Source excerpt:

***

CODEWITHSUNDEEP
sqloracle-database
Goran Bart Bartolić
Goran Bart Bartolić

Reputation: 81

Select all the countries that have a minimum number of clients

I have two tables, one is Countries that contains codeCountry and nameCountry and second table Client that contains privat_code_country. CodeCountry for example AUS and nameCountry Austria.

I want to select all the countries that have a minimum number of clients, in other words, I have to join this two tables and find all the countries that have minumum number of clients.

After I writed a query, I had a problem with "not a single-group group function" .

This is my query:

 select codeCountry, min(cnt) as Number_of_clients
from (select s.codeCountry, count(*) as cnt
      from countries s join
           client t
           on s.codeCountry = t.privat_code_country 
      group by s.codeCountry
     ) t order by number_of_clients desc, codeCountry asc;

I want to recive all the countries that have minimum number of clients, so what I ask, is to correct my query. TNx

Expected result is :

CodeCountry Number    umber_of_clients
AUS                    1     
CRO                    1
ITA                    1

Upvotes: 0

Views: 265

Answers (4)

sagi
sagi

Reputation: 40481

I'm not entirly following your logic, your inner query already leave you with 1 record for each codeCountry, so why do you need to choose min(count) ?

***

Job a: Transcribe the part of the SQL forum thread that begins at the words "Reputation: 81" and stops after the words "number of clients.".
The SQL forum thread and the rows that follow it come from unrelated sources.

Records supplied:
***

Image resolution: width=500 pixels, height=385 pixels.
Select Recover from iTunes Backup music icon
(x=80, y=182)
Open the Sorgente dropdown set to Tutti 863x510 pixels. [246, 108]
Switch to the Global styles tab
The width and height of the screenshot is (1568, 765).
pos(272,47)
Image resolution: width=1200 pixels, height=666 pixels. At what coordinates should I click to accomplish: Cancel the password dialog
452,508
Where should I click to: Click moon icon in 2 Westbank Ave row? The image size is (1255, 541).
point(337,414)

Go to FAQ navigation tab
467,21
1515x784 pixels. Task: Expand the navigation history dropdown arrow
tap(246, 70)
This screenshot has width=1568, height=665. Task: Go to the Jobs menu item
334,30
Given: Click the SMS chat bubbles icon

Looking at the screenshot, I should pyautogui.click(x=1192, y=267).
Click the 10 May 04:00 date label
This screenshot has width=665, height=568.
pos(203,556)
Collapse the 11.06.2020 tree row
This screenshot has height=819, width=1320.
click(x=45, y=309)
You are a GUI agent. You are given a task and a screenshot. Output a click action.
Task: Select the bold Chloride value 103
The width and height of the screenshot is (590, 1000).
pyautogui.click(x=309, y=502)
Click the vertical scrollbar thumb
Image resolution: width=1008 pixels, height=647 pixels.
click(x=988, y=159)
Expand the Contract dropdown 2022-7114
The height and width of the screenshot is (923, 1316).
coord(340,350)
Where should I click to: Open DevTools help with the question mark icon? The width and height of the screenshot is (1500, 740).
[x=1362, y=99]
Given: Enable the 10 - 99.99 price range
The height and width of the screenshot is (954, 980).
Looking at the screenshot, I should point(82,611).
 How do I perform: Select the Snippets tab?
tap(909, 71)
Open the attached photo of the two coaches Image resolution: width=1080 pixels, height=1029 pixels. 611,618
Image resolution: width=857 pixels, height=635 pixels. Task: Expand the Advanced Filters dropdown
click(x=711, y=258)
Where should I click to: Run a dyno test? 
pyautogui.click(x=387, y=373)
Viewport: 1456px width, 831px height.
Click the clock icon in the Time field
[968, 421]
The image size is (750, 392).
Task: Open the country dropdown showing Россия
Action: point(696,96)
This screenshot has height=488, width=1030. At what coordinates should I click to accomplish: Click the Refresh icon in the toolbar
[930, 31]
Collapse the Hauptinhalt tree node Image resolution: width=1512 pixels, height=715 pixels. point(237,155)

***

Job b: In the rows, begin at the line that has "Given: Click the SMS chat bubbles icon" and stop after the final row. Reproduce only those lines, with "Collapse" replaced by "Close" and nothing else altered.

Problem solution a:
Reputation: 81

Select all the countries that have a minimum number of clients

I have two tables, one is Countries that contains codeCountry and nameCountry and second table Client that contains privat_code_country. CodeCountry for example AUS and nameCountry Austria.

I want to select all the countries that have a minimum number of clients, in other words, I have to join this two tables and find all the countries that have minumum number of clients.

Problem solution b:
Given: Click the SMS chat bubbles icon

Looking at the screenshot, I should pyautogui.click(x=1192, y=267).
Click the 10 May 04:00 date label
This screenshot has width=665, height=568.
pos(203,556)
Close the 11.06.2020 tree row
This screenshot has height=819, width=1320.
click(x=45, y=309)
You are a GUI agent. You are given a task and a screenshot. Output a click action.
Task: Select the bold Chloride value 103
The width and height of the screenshot is (590, 1000).
pyautogui.click(x=309, y=502)
Click the vertical scrollbar thumb
Image resolution: width=1008 pixels, height=647 pixels.
click(x=988, y=159)
Expand the Contract dropdown 2022-7114
The height and width of the screenshot is (923, 1316).
coord(340,350)
Where should I click to: Open DevTools help with the question mark icon? The width and height of the screenshot is (1500, 740).
[x=1362, y=99]
Given: Enable the 10 - 99.99 price range
The height and width of the screenshot is (954, 980).
Looking at the screenshot, I should point(82,611).
 How do I perform: Select the Snippets tab?
tap(909, 71)
Open the attached photo of the two coaches Image resolution: width=1080 pixels, height=1029 pixels. 611,618
Image resolution: width=857 pixels, height=635 pixels. Task: Expand the Advanced Filters dropdown
click(x=711, y=258)
Where should I click to: Run a dyno test? 
pyautogui.click(x=387, y=373)
Viewport: 1456px width, 831px height.
Click the clock icon in the Time field
[968, 421]
The image size is (750, 392).
Task: Open the country dropdown showing Россия
Action: point(696,96)
This screenshot has height=488, width=1030. At what coordinates should I click to accomplish: Click the Refresh icon in the toolbar
[930, 31]
Close the Hauptinhalt tree node Image resolution: width=1512 pixels, height=715 pixels. point(237,155)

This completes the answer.